Being able to go back in time and replace my Registry is an important tool in fighting malware. Malware often changes entries in the Registry and sometimes it is very difficult to remove the malware from the Registry. Restoring an older version of the Registry, from before the malware invasion, often can solve the problem. In all my years of using a computer, I have never had to completely erase my boot drive and reinstall all my software in order to remove a virus or malware or to fix a problem Registry.

I also use BitDefender Internet Security for antivirus and firewall protection. Over the years, I have used various antivirus and firewall software programs, including free ones, but for the past 5 years, my choice has been BitDefender. I am not a fan of free antivirus software. It is not that such software cannot be good, but I know from my own business that I cannot give away my services and survive. So there has to be something that is held back or that doesn’t work as well with the free versions; otherwise, what would induce you to upgrade to a paid version? And if there is limited income coming in to an antivirus/antimalware company, how does the company generate enough income to constantly update the virus and malware signatures? (One exception may be Microsoft’s AV software because Microsoft generates a lot of revenue from other products.)

As I’ve said before, if my computer is not working, I’m not working. If I’m not working, I’m not earning any money and I’m not meeting my client’s needs. It is not uncommon to read about an editor whose computer got infected with a virus and now is having problems. I can say that in all my years of editing on computer — and I started back in the late 1980s — I have never been down because of virus or malware invasion. I attribute this to using the right tools in the right combinations.

Passwords also concern me. I worry about password theft. I don’t care if someone steals my password to Consumers Report, but I do care if they steal my banking passwords or the passwords to my websites and e-mail. Consequently, I use RoboForm to store and input my passwords.
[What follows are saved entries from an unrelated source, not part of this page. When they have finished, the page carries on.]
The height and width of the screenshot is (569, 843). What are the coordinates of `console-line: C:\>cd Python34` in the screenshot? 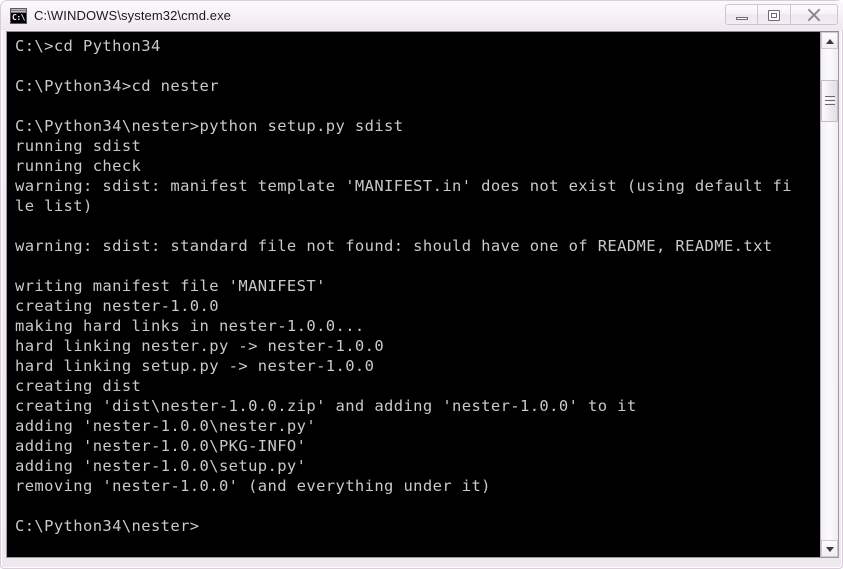 It's located at (88, 46).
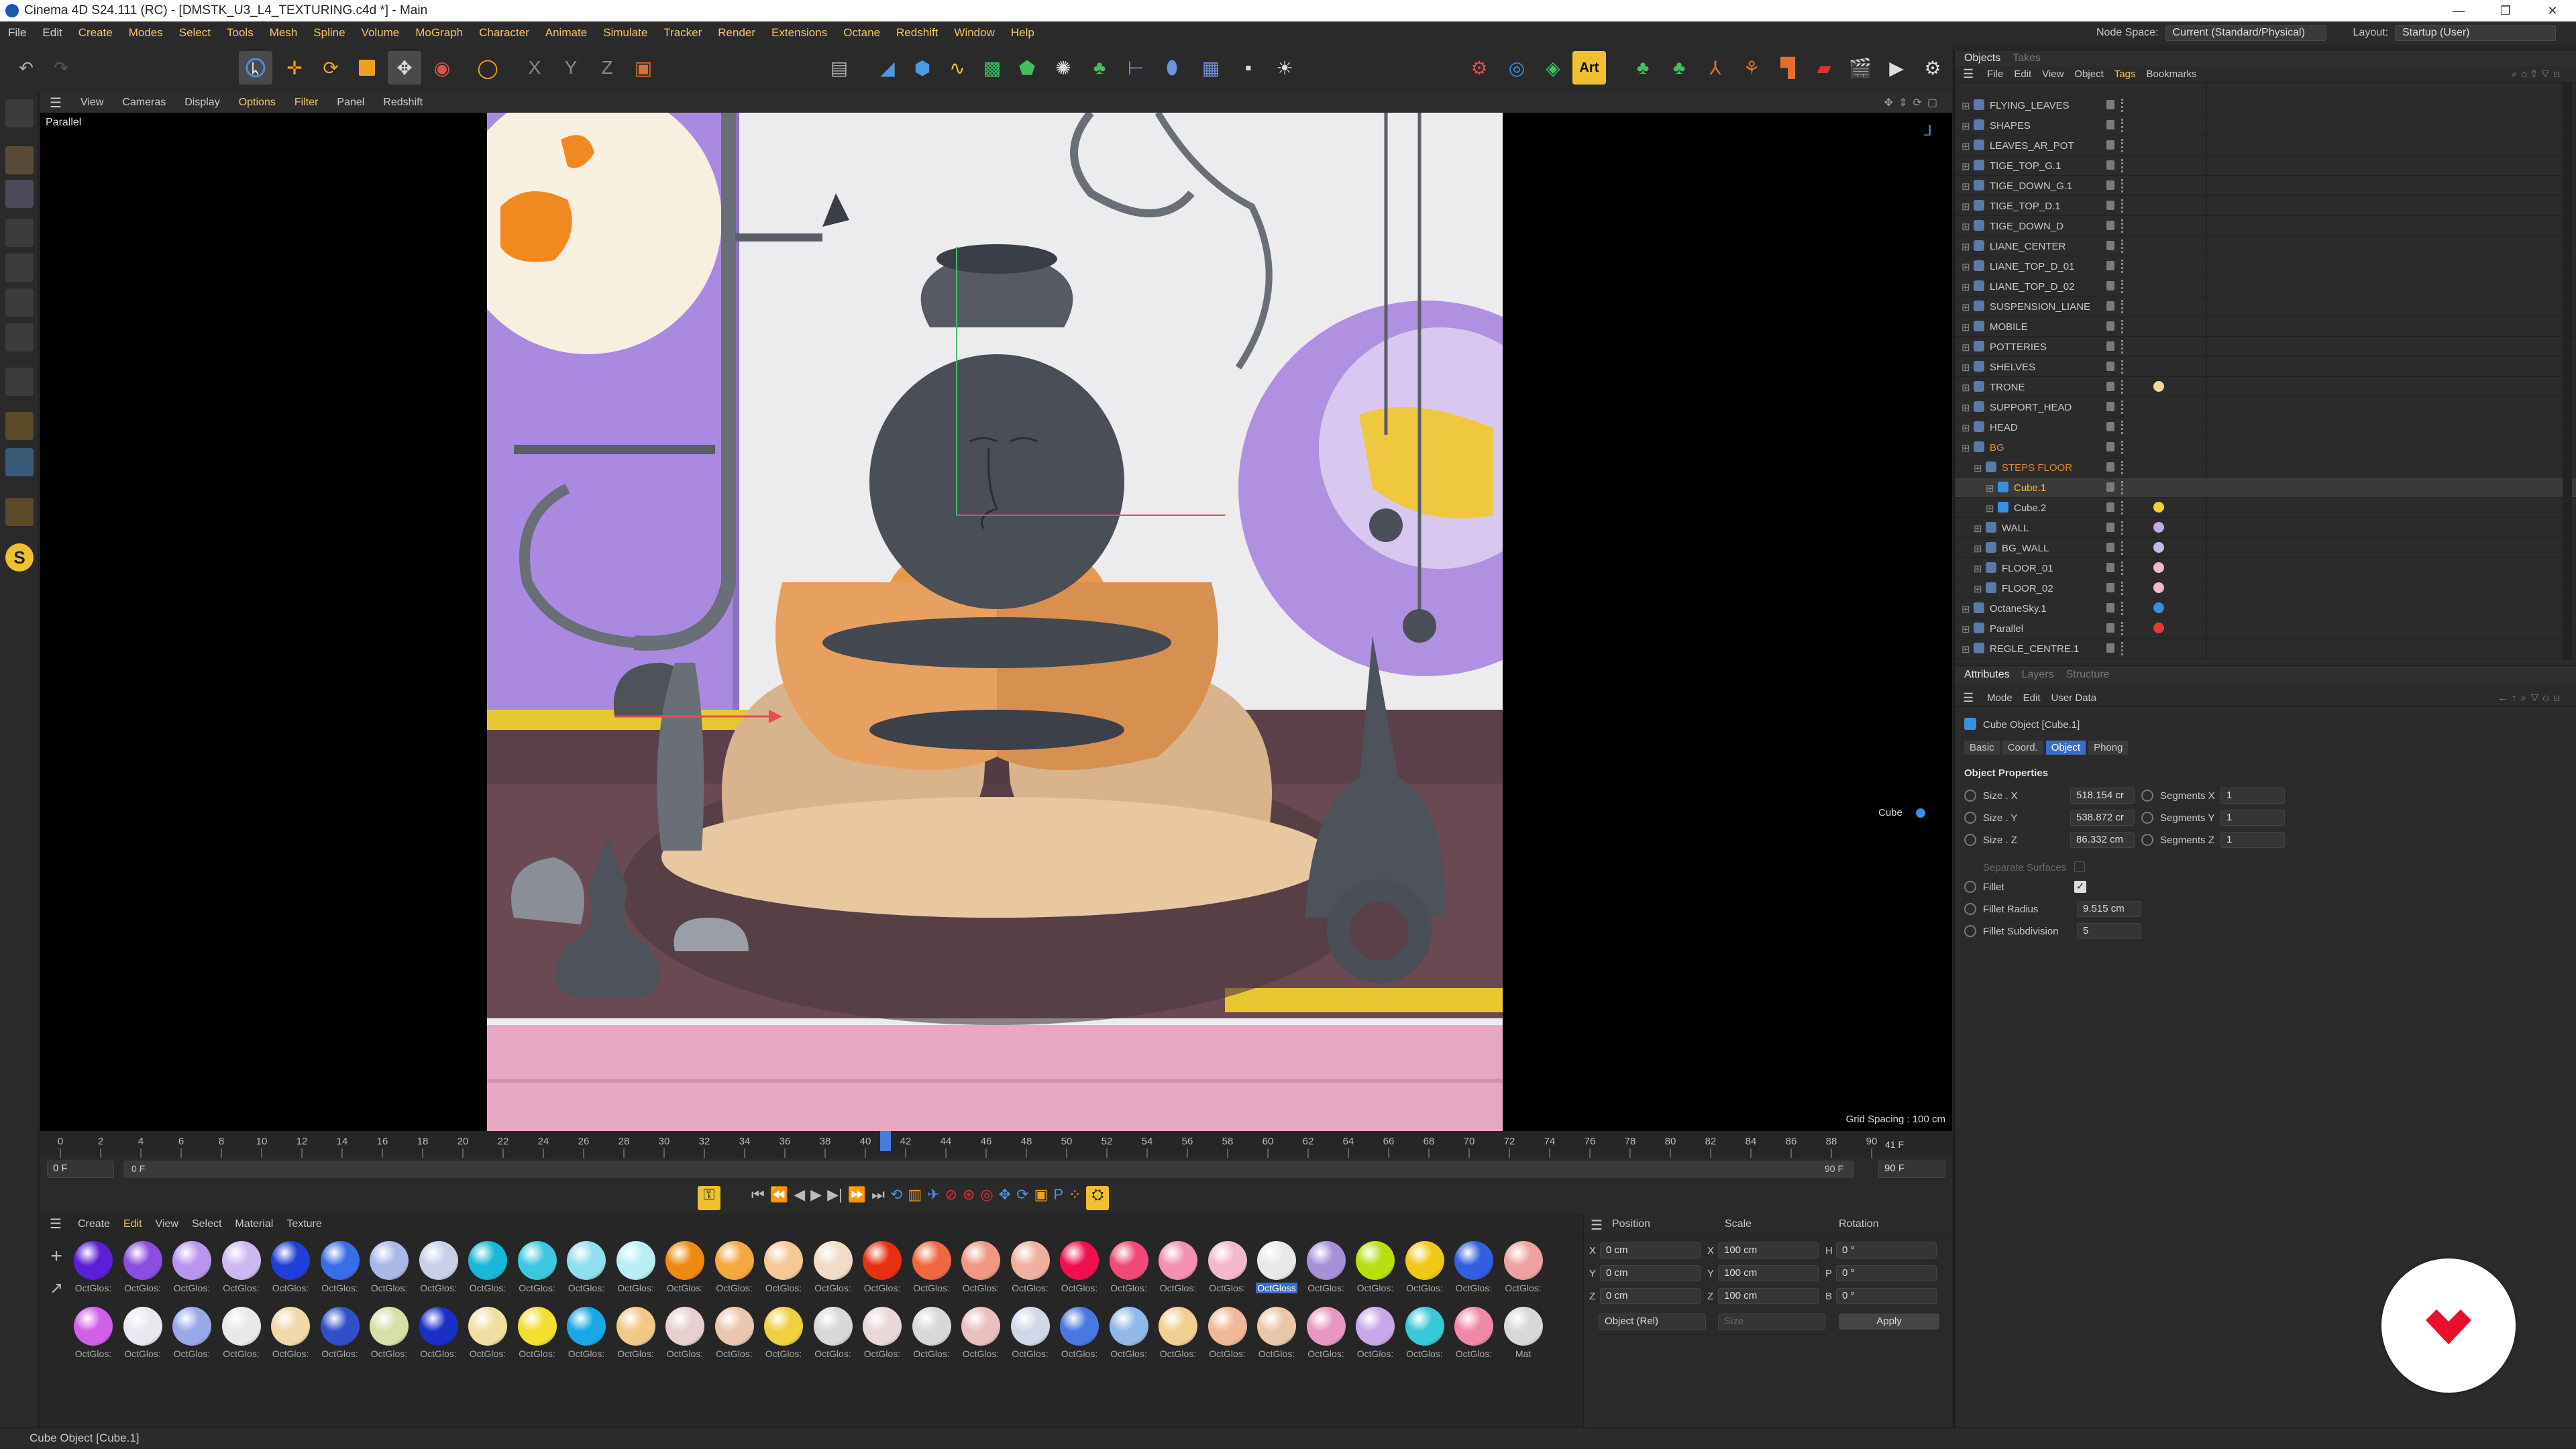 This screenshot has width=2576, height=1449. I want to click on uv-mode-icon, so click(19, 337).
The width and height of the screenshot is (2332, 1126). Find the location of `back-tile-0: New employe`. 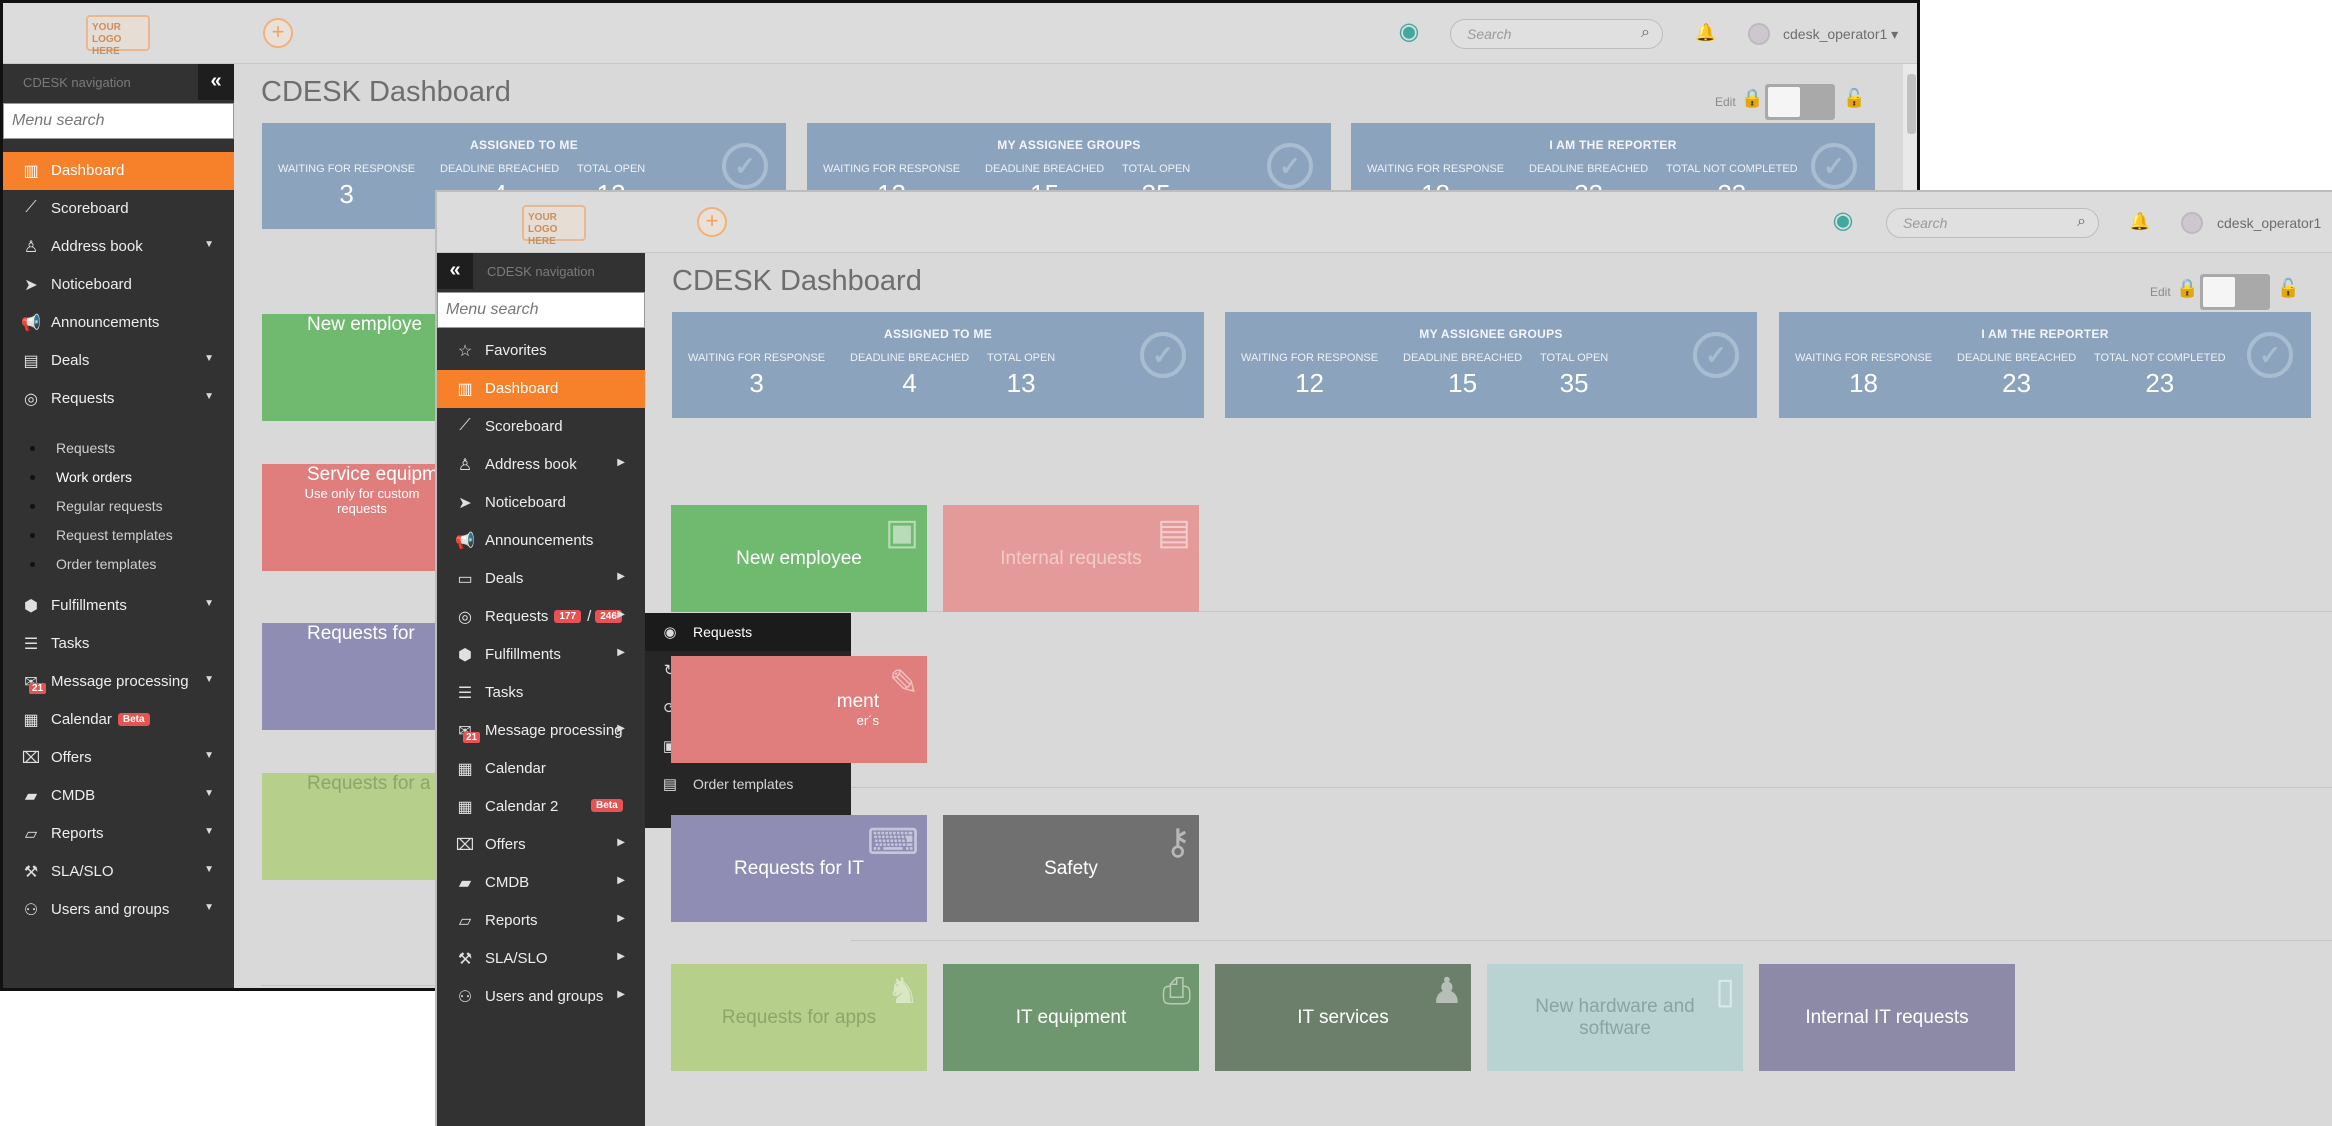

back-tile-0: New employe is located at coordinates (352, 368).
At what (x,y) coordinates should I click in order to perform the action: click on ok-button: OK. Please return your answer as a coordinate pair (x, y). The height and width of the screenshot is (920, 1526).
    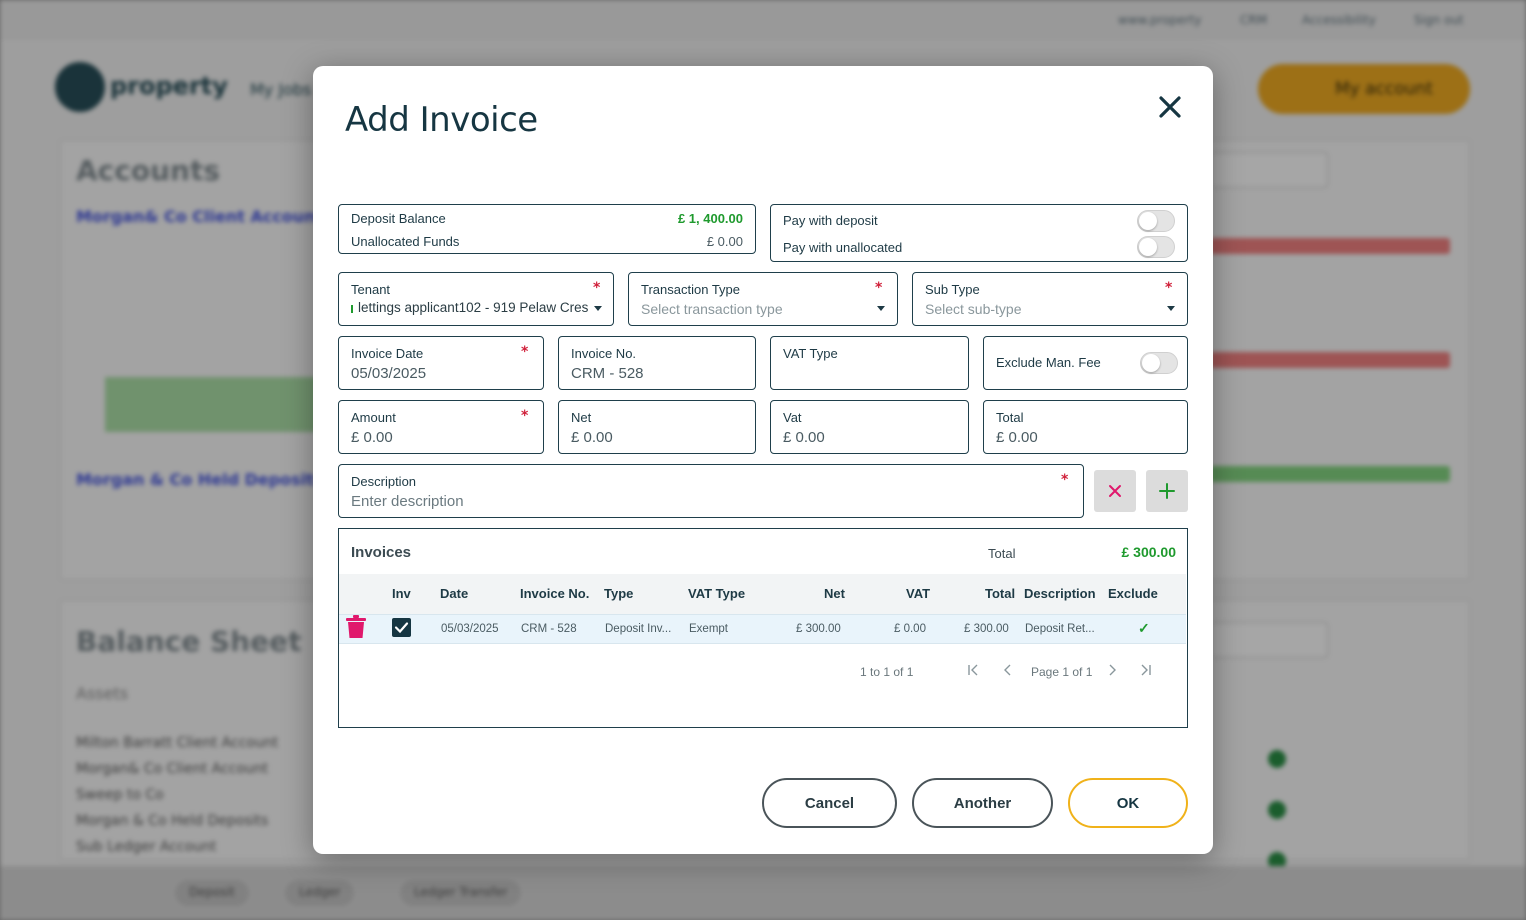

I have been using it for many years, since version 1. Letting RoboForm enter the information avoids the problem of keyloggers grabbing my password as I type.

Finally, as we have discussed in previous articles, I use an online stylesheet. This stylesheet is at my website. If my website goes down, I’m in trouble. Over the years I have tried several different website hosts. About 9 years ago, I moved to 1and1, where I have remained. In the past 5 years, my website has been unavailable a total of 2 hours (approximately), with one exception, which was my fault, when it was down nearly 4 hours while 1and1 restored my website. (In doing a programming upgrade, I accidentally erased all of the coding of the live site rather than of a sandbox site. I called 1and1 tech support — they always answer with a live person within 2 or 3 minutes, and usually less — and it took them a few hours, but they did fully restore my websites.)

Although some of the programs may not be available for Apple computers, I suspect that equivalent programs are. We rely on our computers to earn our living, which means we should be taking those steps necessary to ensure that any downtime is minimal — and that all our data is safe.

What special steps do you take?

(Disclosure: I have no financial interest in any of the products mentioned. They are products that I have purchased and use.)